You didn't know what you were in for in the Bath Priory.
In the hotel, the clocks stopped long ago - it's an image of perfect Englishness preserved in time. It's more a mansion than a hotel (which, from 1835 until 1994, it was) with only 27 individually decorated rooms. And it's actually located slightly outside of the city centre in the middle of four acres of beautifully landscaped gardens.
You couldn't afford to put your grandparents up for the night. Standard rates even at off-peak times start at £245 ($510) and go up to £360 ($720) for a real old four-poster bed and dressing room experience. The bill would have given your granddad a heart attack.
But you took them for lunch in the Michelin-starred restaurant with its stiff, clipped waiters, snow-white tablecloths and a white list as long as the Complete Works of Shakespeare. The Head Chef Christ Horridge offers wine-tasting courses and serves elegant, British cuisine with a French twist - an influence courtesy of his former tutor Raymond Blanc.
The vegetables and herbs come from - oh! do these things exist any more? - the organic Victorian Kitchen Garden at the side of the mansion. It's cultivated by a lady who wins awards at the Chelsea Flower Show.
She runs flower- and vegetable-growing courses in summer that are the highlight of the year for hatted, booted ladies. It was probably her who decided that all the rooms should be named after a different flower. The Britishness of the place is surreal.

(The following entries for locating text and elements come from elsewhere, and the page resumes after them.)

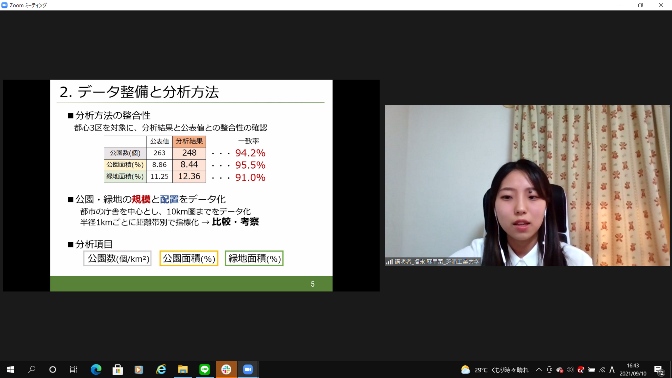This screenshot has height=378, width=672.
Task: Open the Windows Start menu
Action: [x=10, y=369]
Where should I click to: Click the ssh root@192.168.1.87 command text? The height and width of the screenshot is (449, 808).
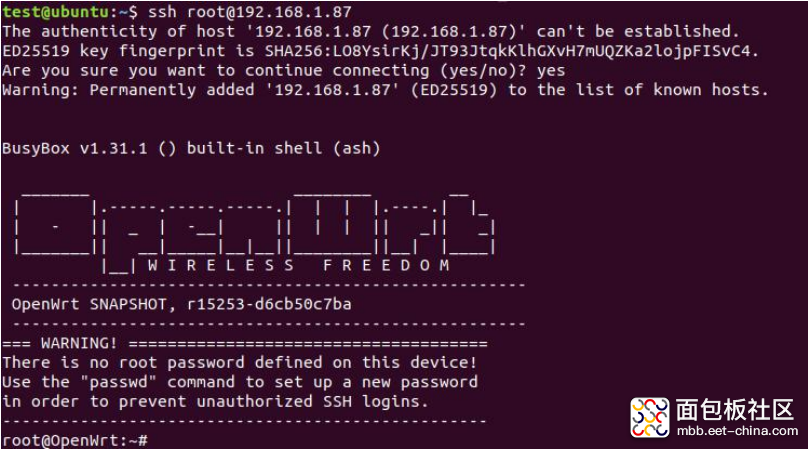249,12
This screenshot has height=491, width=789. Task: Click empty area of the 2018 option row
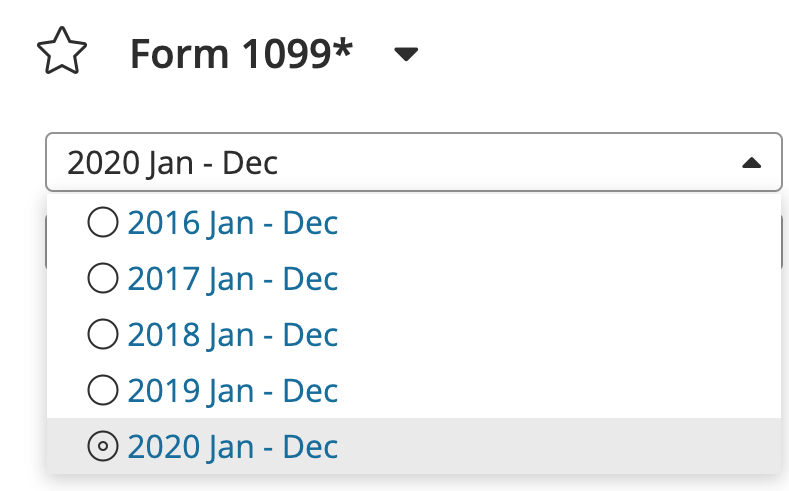(560, 334)
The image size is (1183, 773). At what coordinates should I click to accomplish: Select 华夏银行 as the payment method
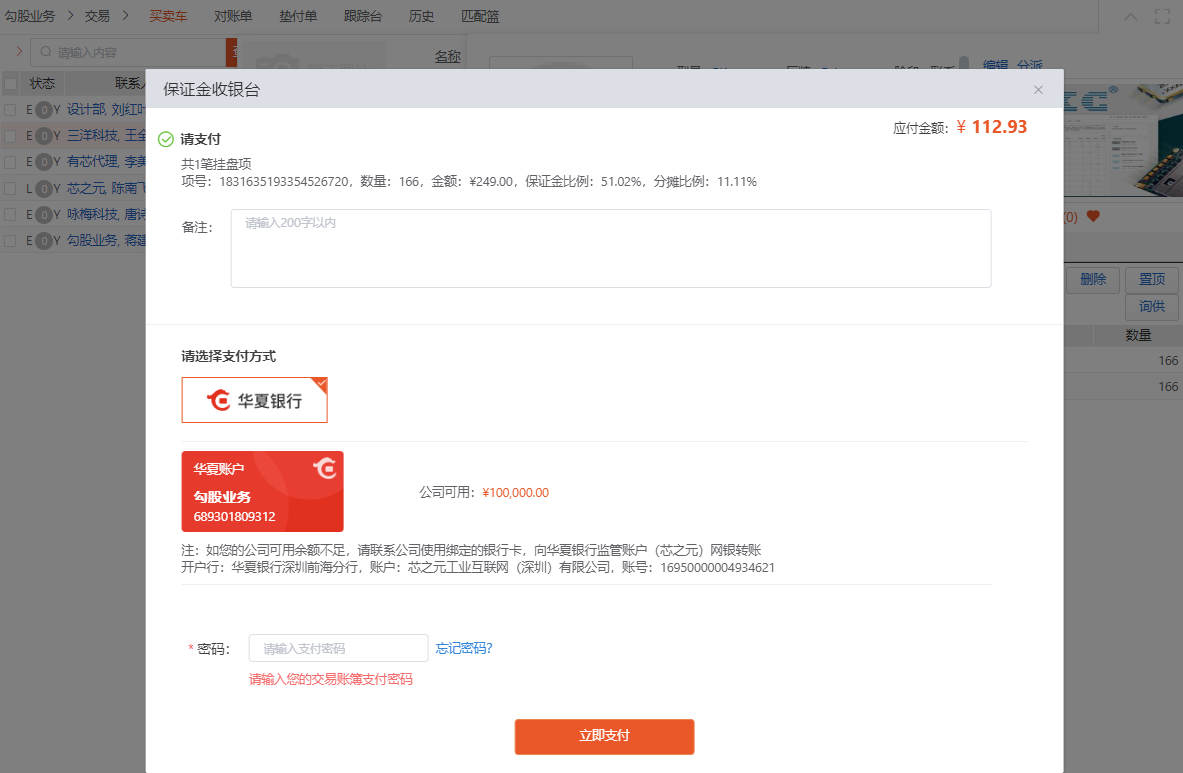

The Bath Priory is the place to come to propose to your beloved, to celebrate your anniversary or graduation, or - if you're stinking rich - to get away from it all for the weekend.
The health spa is one of the best around - sauna, steam room, massage parlours, a solarium and (small) heated indoor and outdoor pools. Only hotel guests can use the facilities, but anyone (smartly dressed and with the correct accent) can come for afternoon tea.
With cucumber sandwiches. No, we're not joking.